我有一个将数据写入Kafka的Flink作业。Kafka 主题的最大消息大小设置为 5 MB,因此如果我尝试写入任何大于 5 MB 的记录,它会引发以下异常并导致作业关闭。
java.lang.Exception: Failed to send data to Kafka: The request included a message larger than the max message size the server will accept.
at org.apache.flink.streaming.connectors.kafka.FlinkKafkaProducerBase.checkErroneous(FlinkKafkaProducerBase.java:373)
at org.apache.flink.streaming.connectors.kafka.FlinkKafkaProducer010.invoke(FlinkKafkaProducer010.java:350)
at org.apache.flink.streaming.api.operators.StreamSink.processElement(StreamSink.java:56)
at org.apache.flink.streaming.runtime.tasks.OperatorChain$CopyingChainingOutput.pushToOperator(OperatorChain.java:549)
at org.apache.flink.streaming.runtime.tasks.OperatorChain$CopyingChainingOutput.collect(OperatorChain.java:524)
at org.apache.flink.streaming.runtime.tasks.OperatorChain$CopyingChainingOutput.collect(OperatorChain.java:504)
at org.apache.flink.streaming.api.operators.AbstractStreamOperator$CountingOutput.collect(AbstractStreamOperator.java:830)

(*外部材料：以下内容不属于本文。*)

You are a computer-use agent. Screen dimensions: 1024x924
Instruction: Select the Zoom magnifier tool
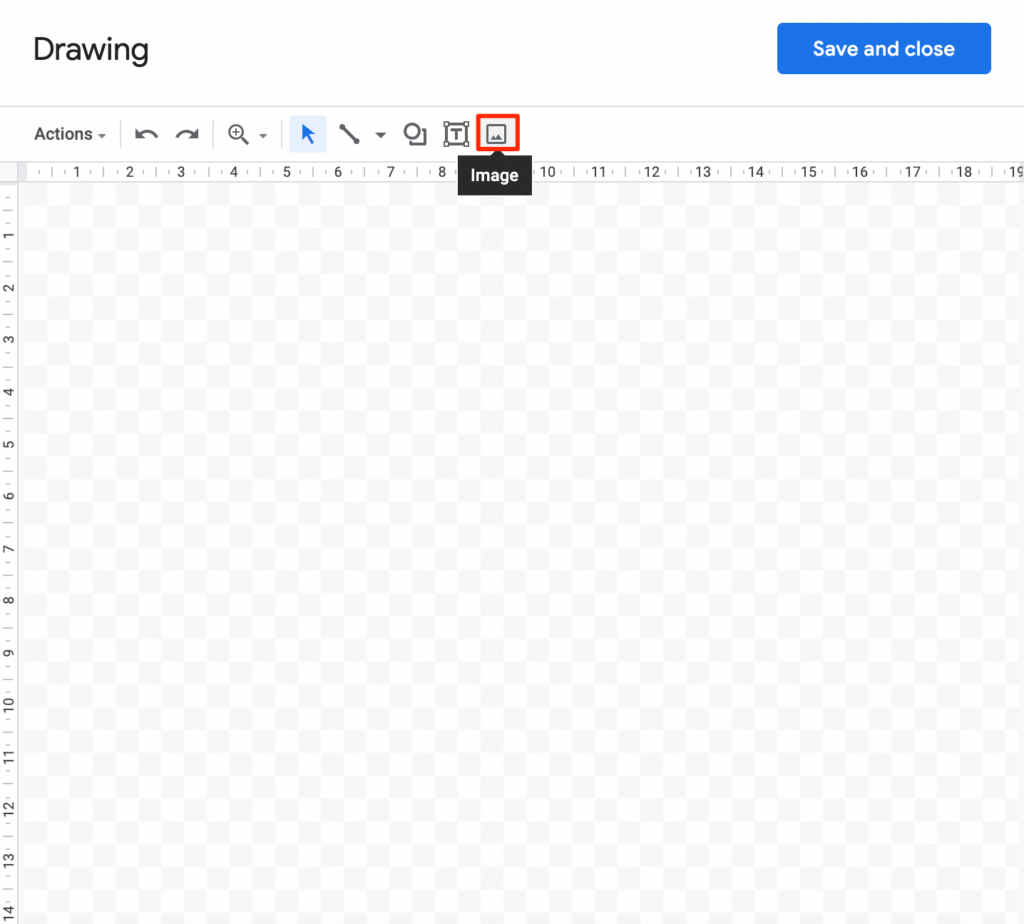(240, 133)
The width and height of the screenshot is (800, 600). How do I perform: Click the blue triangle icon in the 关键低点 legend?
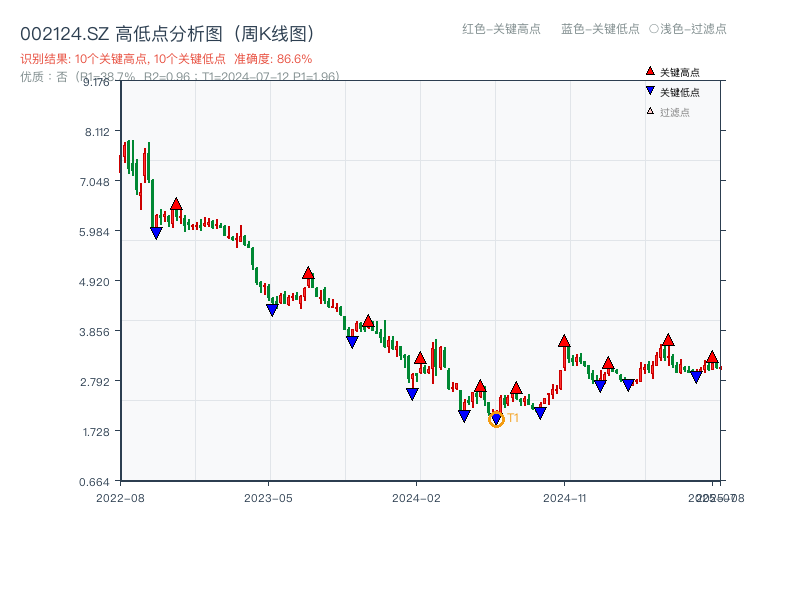650,91
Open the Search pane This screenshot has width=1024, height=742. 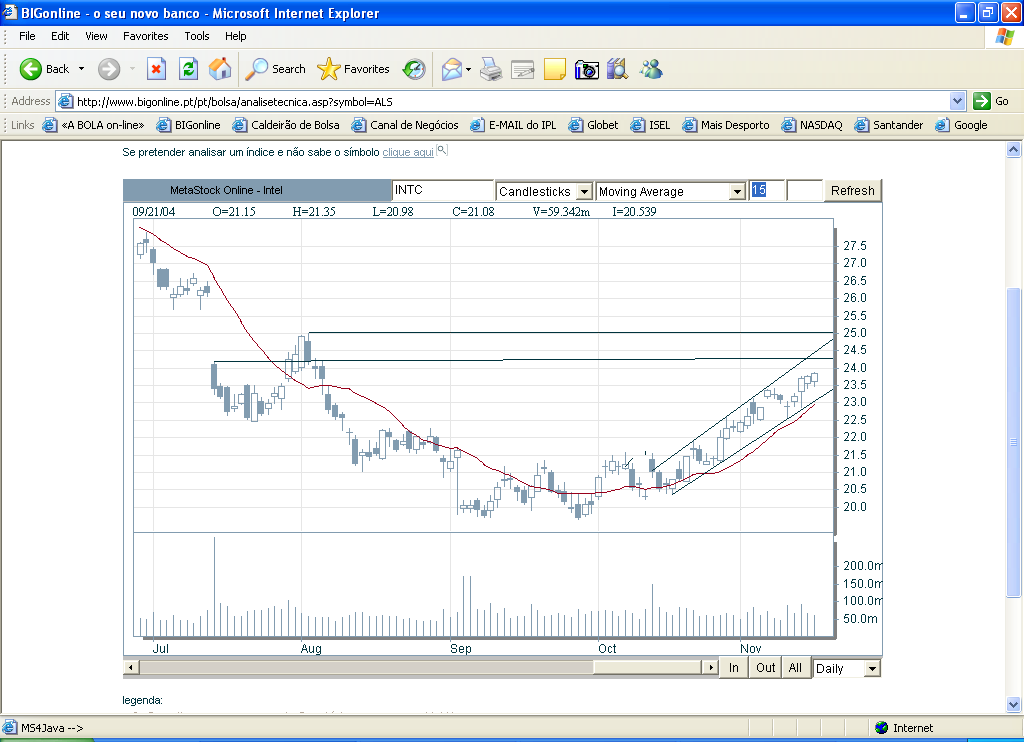(276, 69)
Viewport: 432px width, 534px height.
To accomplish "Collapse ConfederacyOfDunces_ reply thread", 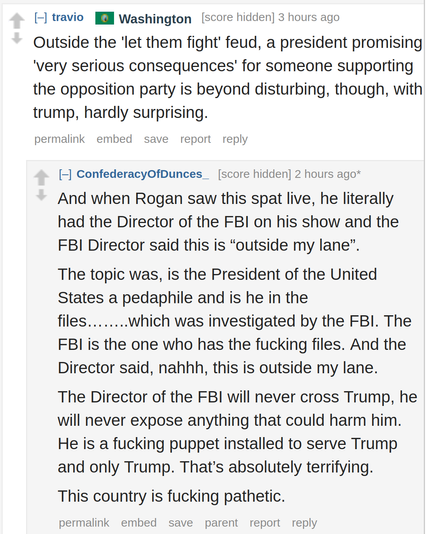I will point(65,174).
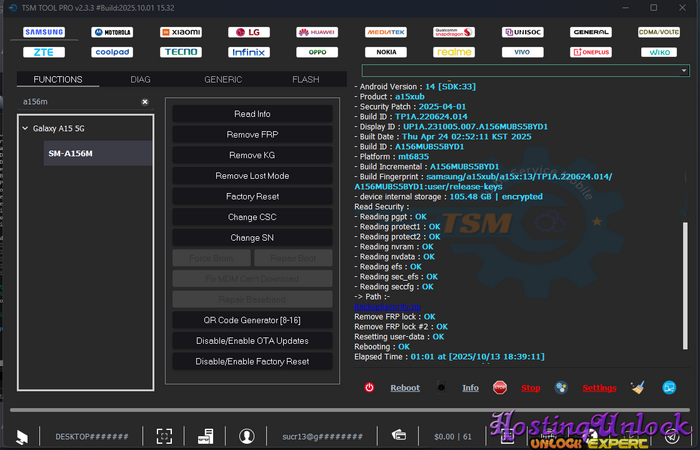Open the Settings link
This screenshot has width=700, height=450.
(599, 388)
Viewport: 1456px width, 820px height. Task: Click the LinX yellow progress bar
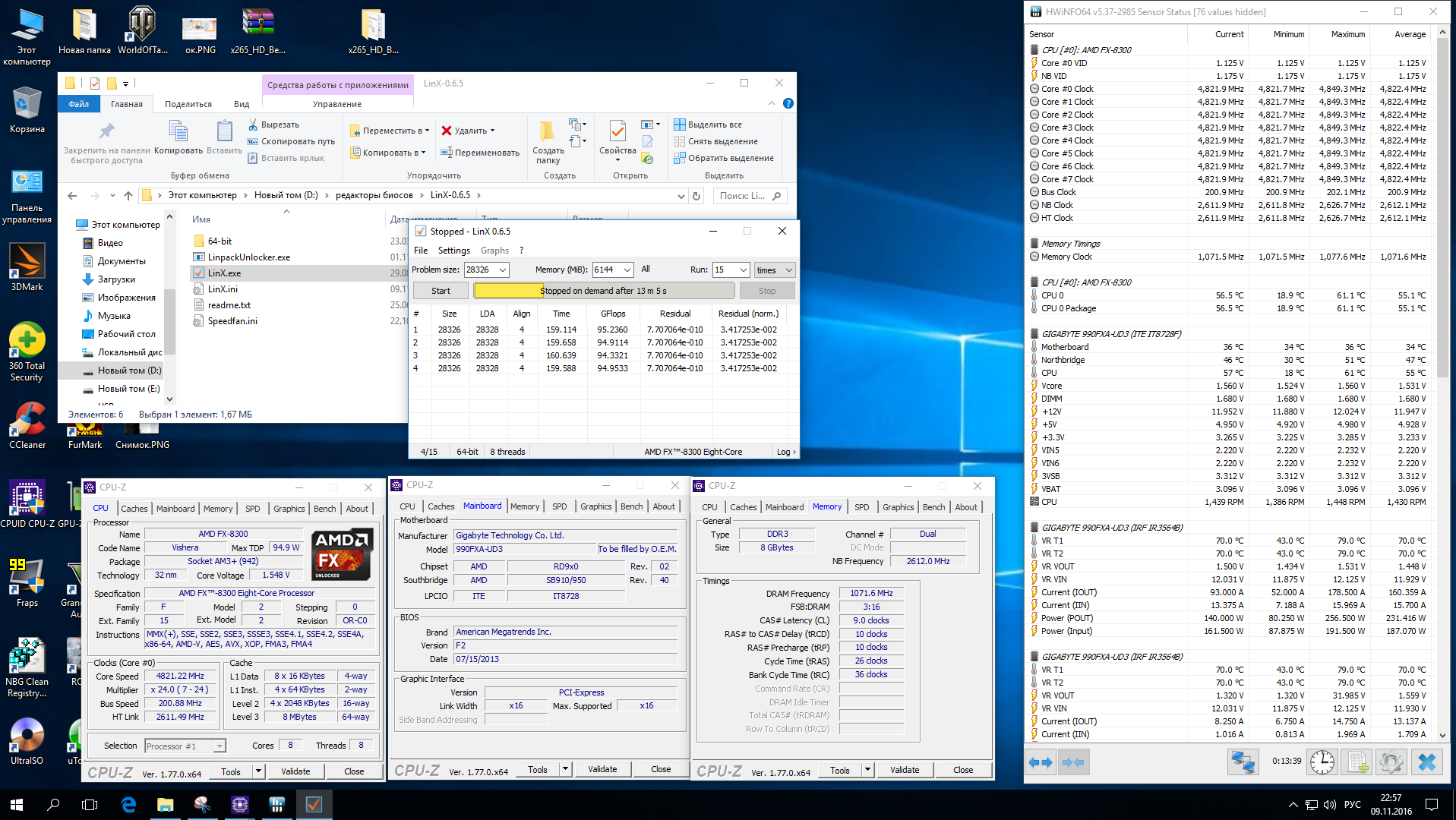pyautogui.click(x=507, y=291)
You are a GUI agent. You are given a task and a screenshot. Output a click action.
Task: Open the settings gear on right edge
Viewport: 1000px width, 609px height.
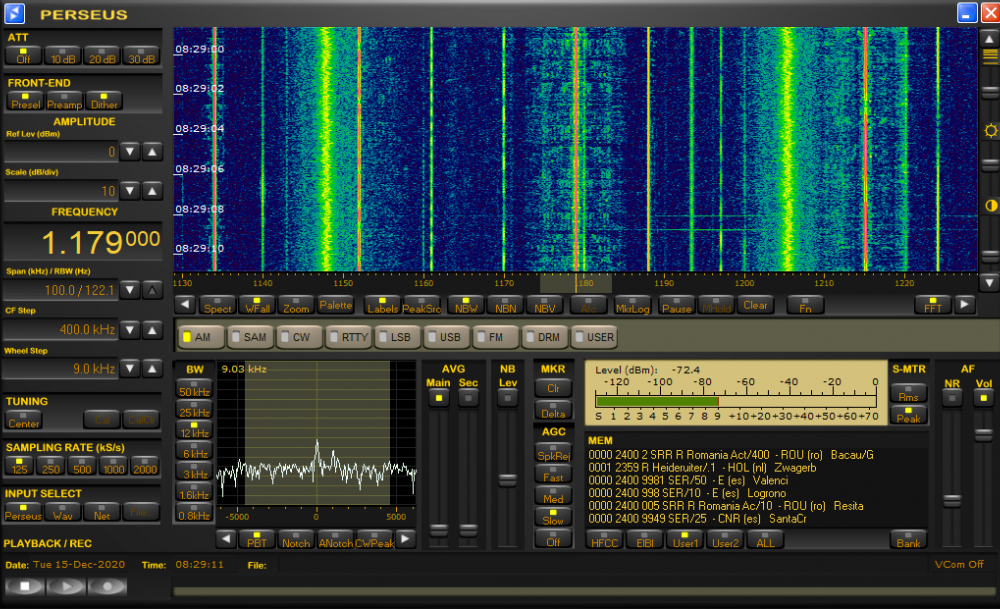pos(989,130)
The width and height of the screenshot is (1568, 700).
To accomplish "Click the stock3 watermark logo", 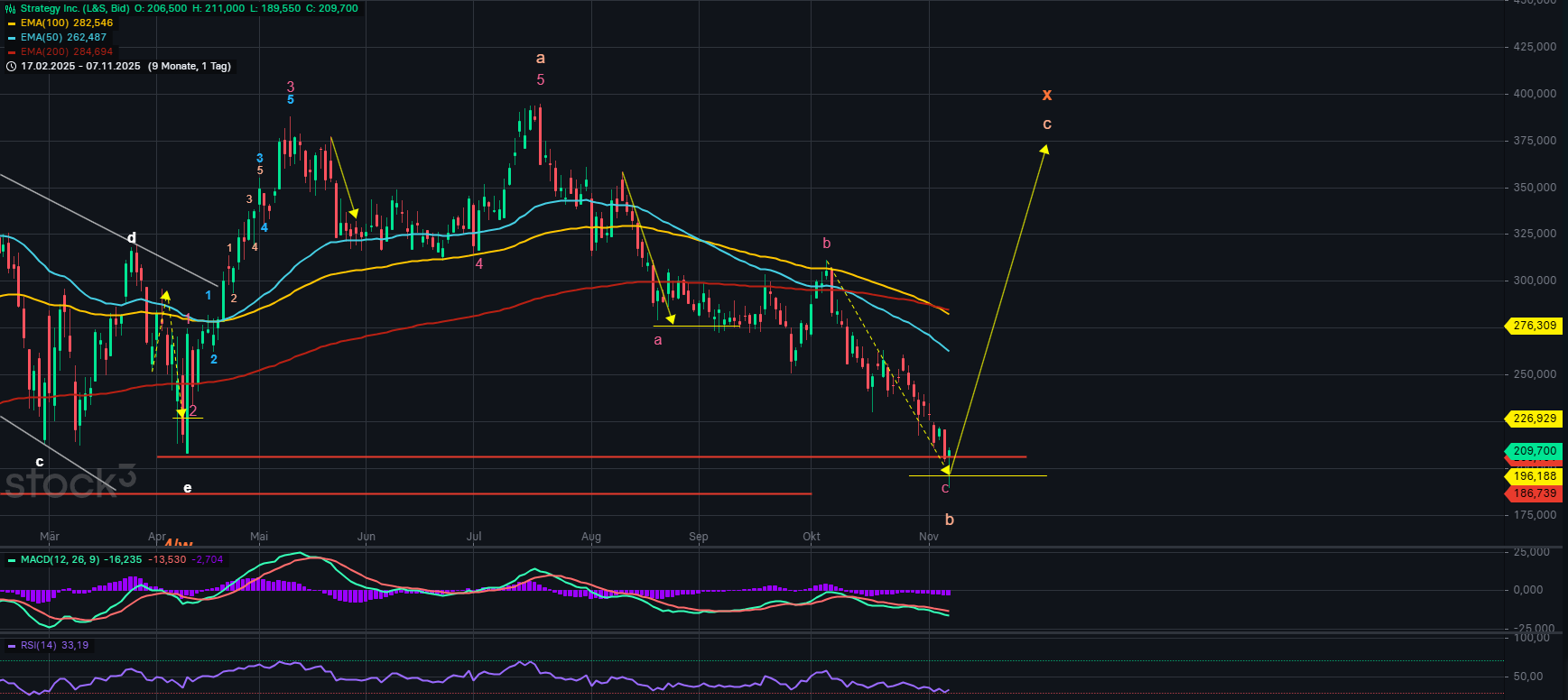I will [x=70, y=482].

at org.apache.flink.streaming.api.operators.AbstractStreamOperator$CountingOutput.collect(AbstractStreamOperator.java:808)
at org.apache.flink.streaming.api.operators.StreamMap.processElement(StreamMap.java:41)
at org.apache.flink.streaming.runtime.io.StreamInputProcessor.processInput(StreamInputProcessor.java:207)
at org.apache.flink.streaming.runtime.tasks.OneInputStreamTask.run(OneInputStreamTask.java:69)
at org.apache.flink.streaming.runtime.tasks.StreamTask.invoke(StreamTask.java:264)
at org.apache.flink.runtime.taskmanager.Task.run(Task.java:718)
at java.lang.Thread.run(Thread.java:745)
Caused by: org.apache.kafka.common.errors.RecordTooLargeException: The request included a message larger than the max message size the server will accept.
现在,我已经在我的作业中配置了检查点,因此如果作业失败,它将再次重新启动。问题是,每次重新启动时,它都会针对同一记录失败,并进入故障和重新启动的无限循环。有没有办法在我的代码中处理这个 Kafka 异常,这样它就不会导致整个作业瘫痪?
也许你可以在 Kafka 接收器前面引入一个过滤器,它可以检测并过滤掉太大的记录。有点笨拙,但可能很容易。否则,我会考虑扩展 FlinkKafkaProducer010 以便能够处理异常。